Work item A:
List every distinct reference number cited in square brackets in the passage on CXCL13 and MM, in ascending order.
Work item B:
Transcribe the passage on CXCL13 and MM from "When CXCR5 is" to "and macrophages [40].".

Document extract:
========================================================================
Despite this, MM patients have higher CXCL13 concentrations in bone marrow plasma and peripheral blood than healthy individuals [40], suggesting that CXCL13 may exert effects on non-MM cells within the marrow. Myeloid cells are a major source of CXCL13 [40], and interactions between MM cells and macrophages can increase CXCL13 expression in both. In MM cells, this upregulation is driven by transforming growth factor β (TGF-β), while in macrophages it can be reduced by inhibitors of Bruton’s tyrosine kinase, which may be exploited therapeutically. MM cells and mesenchymal stromal cells (MSCs) can also produce CXCL13 [34,40], and MSCs from MM patients display higher CXCL13 expression compared to healthy donors [34].
When CXCR5 is present on MM cells, CXCL13 can directly increase their proliferation [34] and migration [34,39]. Decreasing CXCL13 expression in mice lowers the MM burden [40], indicating a protumor role. Beyond its direct effects on MM cells, CXCL13 also elevates M2 macrophage levels in the bone marrow [35], providing immune protection to MM cells. Furthermore, CXCL13 contributes to bone destruction by enhancing osteoclast formation, partially through increasing receptor activator of NF-kappaB ligand (RANKL) expression in MSC and macrophages [40].

2.1.3. The CXCL13-CXCR5 Axis as a Potential Therapeutic Target in MM

The CXCL13-CXCR5 axis may have therapeutic relevance in MM. CXCL13 induces chemoresistance to bortezomib by increasing B-cell leukemia/lymphoma-2 (Bcl-2) and P-glycoprotein (p-gp)/multiple drug resistance protein (MDR-1) in MM cells [34]. Bcl-2 is an anti-apoptotic protein that reduces bortezomib-induced cell death, while ATP binding cassette subfamily B member 1 (ABCB1)/P-glycoprotein (P-gp)/multi-drug resistance protein 1 (MDR-1) is a membrane transporter that exports bortezomib, lowering the cell’s sensitivity to this drug.
========================================================================
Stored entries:
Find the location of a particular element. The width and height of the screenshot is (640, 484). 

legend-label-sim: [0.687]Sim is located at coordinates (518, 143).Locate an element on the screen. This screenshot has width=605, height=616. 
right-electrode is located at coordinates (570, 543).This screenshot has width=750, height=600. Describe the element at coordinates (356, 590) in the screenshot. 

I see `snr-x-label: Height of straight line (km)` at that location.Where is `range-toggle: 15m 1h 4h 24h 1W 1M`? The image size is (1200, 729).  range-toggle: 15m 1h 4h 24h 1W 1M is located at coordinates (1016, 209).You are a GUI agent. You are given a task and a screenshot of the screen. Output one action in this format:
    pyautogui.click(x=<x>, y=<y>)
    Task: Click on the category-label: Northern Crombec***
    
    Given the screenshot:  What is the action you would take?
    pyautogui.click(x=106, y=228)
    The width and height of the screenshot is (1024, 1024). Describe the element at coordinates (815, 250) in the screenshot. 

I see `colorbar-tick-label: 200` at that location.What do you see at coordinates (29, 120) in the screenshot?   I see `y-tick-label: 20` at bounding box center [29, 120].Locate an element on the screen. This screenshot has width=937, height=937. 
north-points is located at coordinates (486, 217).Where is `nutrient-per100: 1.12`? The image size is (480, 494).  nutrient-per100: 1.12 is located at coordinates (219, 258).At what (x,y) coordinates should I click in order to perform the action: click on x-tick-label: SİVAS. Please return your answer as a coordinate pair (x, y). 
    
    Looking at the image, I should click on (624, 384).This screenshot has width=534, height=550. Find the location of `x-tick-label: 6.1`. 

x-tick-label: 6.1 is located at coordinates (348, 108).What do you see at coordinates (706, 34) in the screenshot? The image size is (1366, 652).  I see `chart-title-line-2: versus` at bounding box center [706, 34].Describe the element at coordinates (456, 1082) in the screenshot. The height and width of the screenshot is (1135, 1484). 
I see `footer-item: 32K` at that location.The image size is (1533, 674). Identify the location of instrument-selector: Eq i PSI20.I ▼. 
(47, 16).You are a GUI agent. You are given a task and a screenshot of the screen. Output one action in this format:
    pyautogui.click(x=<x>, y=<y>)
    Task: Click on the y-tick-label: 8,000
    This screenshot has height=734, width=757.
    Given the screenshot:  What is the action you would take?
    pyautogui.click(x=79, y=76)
========================================================================
Task solution A:
34, 35, 39, 40

Task solution B:
When CXCR5 is present on MM cells, CXCL13 can directly increase their proliferation [34] and migration [34,39]. Decreasing CXCL13 expression in mice lowers the MM burden [40], indicating a protumor role. Beyond its direct effects on MM cells, CXCL13 also elevates M2 macrophage levels in the bone marrow [35], providing immune protection to MM cells. Furthermore, CXCL13 contributes to bone destruction by enhancing osteoclast formation, partially through increasing receptor activator of NF-kappaB ligand (RANKL) expression in MSC and macrophages [40].